Grandine sui frutteti in fiore: tecnici Coldiretti al lavoro per la conta dei danni

La perturbazione ha interrotto una siccità da record: «Ancora una volta ci troviamo alle prese con gli stravolgimenti climatici». Danni a macchia di leopardo dal Braidese al Fossanese, dal Saviglianese al Saluzzese

Dopo 111 giorni di assenza di precipitazioni, a fine della scorsa settimana sono arrivate le tanto attese piogge sulle campagne cuneesi ma anche la neve e le prime grandinate. Lo rileva Coldiretti Cuneo, i cui tecnici sono al lavoro in tutto il territorio per la stima dei danni nelle aziende agricole ai frutteti in fiore, ai campi seminati a cereali, fino ai prati destinati alla produzione di foraggio ricoperti da alcuni centimetri di ghiaccio misto a neve.
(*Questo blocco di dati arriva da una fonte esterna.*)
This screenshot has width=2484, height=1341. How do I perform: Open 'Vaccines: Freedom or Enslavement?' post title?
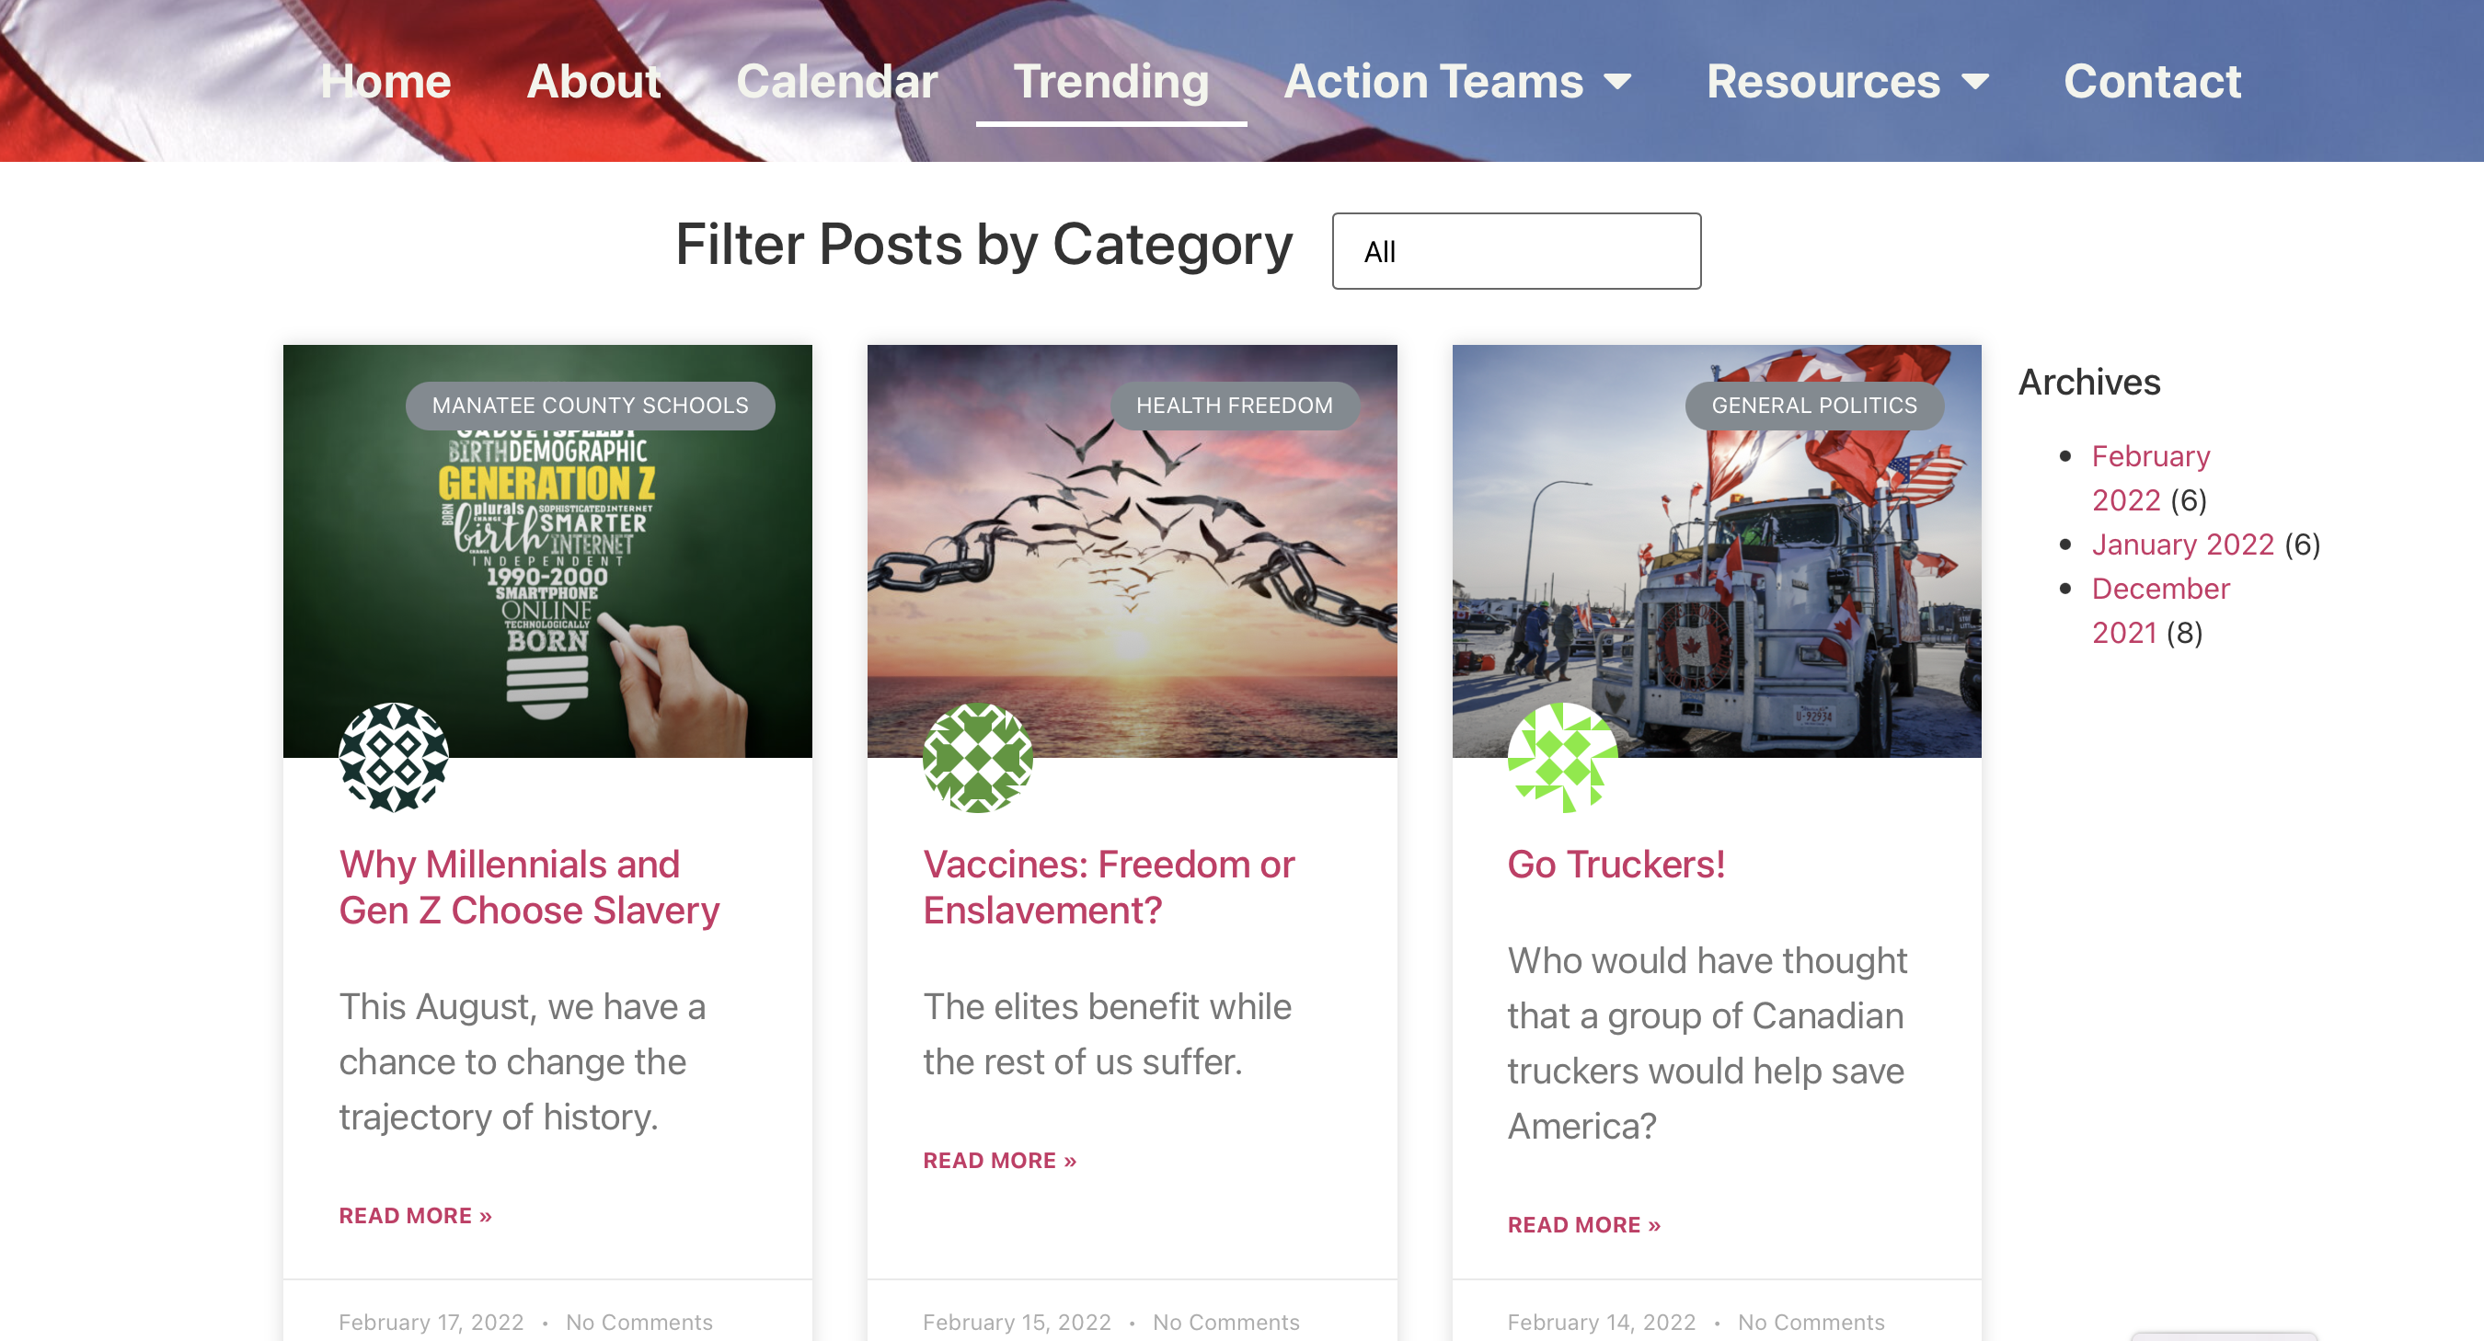1109,887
Intense grandinate hanno imbiancato a macchia di leopardo moltissime aree della Granda – sottolinea Coldiretti – dal Braidese al Fossanese, dal Saviglianese al Saluzzese, con incursioni in alcune valli cuneesi. Si tratta del primo vero episodio di maltempo degli ultimi tre mesi e mezzo che ha interrotto una serie consecutiva di giornate secche da record. Il periodo compreso tra il 9 dicembre 2021 e il 29 marzo 2022, secondo l’analisi di Arpa Piemonte, è al secondo posto tra i periodi secchi più lunghi degli ultimi 65 anni. In ogni caso le piogge, sebbene abbiano portato un po’ di sollievo all’eccezionale situazione di carenza idrica diffusa sull’intero territorio, non sono sufficienti a mitigare la siccità severa degli ultimi mesi. Preoccupano, infatti, la mancanza di riserve idriche, gli abbassamenti dei livelli di falda e della portata dei corsi d’acqua, elementi fondamentali per garantire l’irrigazione estiva delle colture. «Ancora una volta – dichiara il delegato confederale di Coldiretti Cuneo, Roberto Moncalvo – ci troviamo di fronte agli effetti del cambiamento climatico, fatto di sfasamenti stagionali, sbalzi termici, lunghi periodi siccitosi interrotti da eventi piovosi eccezionali. Un fenomeno ampio e complesso che, anche alla luce delle nuove difficoltà legate alla guerra, all’instabilità dei mercati internazionali e all’incertezza sulla sostenibilità finanziaria delle aziende agricole, impone un radicale cambio di prospettiva per ripensare strategie a lungo termine anziché governare l’emergenza». «L’agricoltura è il più importante mitigatore degli effetti del cambiamento climatico, un monito per investire su nuove produzioni agricole, sulla tutela del patrimonio boschivo e sulle energie rinnovabili con fotovoltaico sui tetti e biogas dai reflui zootecnici» aggiunge Fabiano Porcu, direttore di Coldiretti Cuneo.